Grey Cooper: What drove the creation of a school radio station from a hangout room?
James Ankley: We have a famous alum – his name is Bud Walters – he said, man, I’d really like to get a radio station going at this high school, my alma mater, and that was in 2002. He owns 33 radio stations. Most of them are big commercial operations, FM 100,000 Watts, you know, major market kind of radio stations. So he thought, Well, I’m not going to do that on this little mountain top in Tennessee, but I could you know, endow my school, my alma mater with a modest low power radio station, which he did in 2002. The station went on the air in 2004. And then what happened is, it went through a couple personnel changes in terms of who was running the station, and it kind of fell into what I call sort of an unattended jukebox for a number of years. During COVID my wife and I were like, ‘hey, let’s wander around, see what’s around campus. And what’s this door go to’ and it was the radio station. It was downstairs in a little tiny cubicle, you know, it was just like this little tiny room, crammed full of microphones and it really did look like somebody’s closet. I’ve done media and music my whole life and know a lot about recording technology – knew nothing about radio. But I knew all the stuff that would allow you to put stuff onto the radio. So over the course of the two years, my mantra was, ‘I don’t know let’s figure it out together.’ We began to get some traction in 2022. I appointed a student station manager. We built the desk I’m sitting at, we put this together ourselves. We built the computer ourselves, I mean literally from the ground up the squares on the wall. Being better is always the goal.

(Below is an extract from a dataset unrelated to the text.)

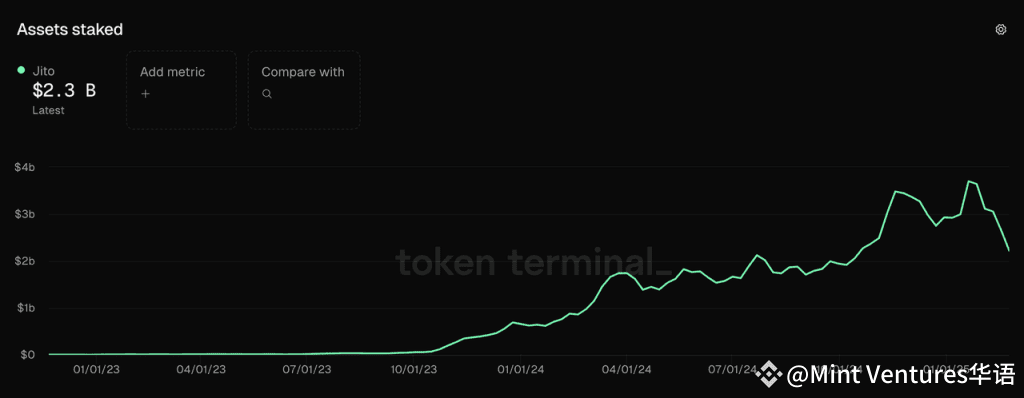The image size is (1024, 398).
Task: Click the Binance logo watermark
Action: (769, 375)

The Drury Radio award said ‘yeah, you guys are great’. So they gave us a couple national awards, which is kind of cool. I like to measure things and so I’m like ‘okay, my goal is to get one nomination out of these 50 categories.’ Turns out we get six nominations. And out of those six nominations, we get two wins, which is pretty exciting. First time out of the box. Now we have 35 hours of live DJs per week on the air. It addresses everybody on the mountain, which is you know, a really mixed bag of people.
Grey Cooper: You recently won the Pacifica Network 2-Minute Tour contest. This is a contest to encourage PN Affiliates in making “get to know our station” videos. Can you talk about your experience with that?
Mariah Maxam: It took us… I want to say two or three days to record and then a day to actually shoot the video. We did this within a very short amount of time. I was really shocked that we did it with literally three days.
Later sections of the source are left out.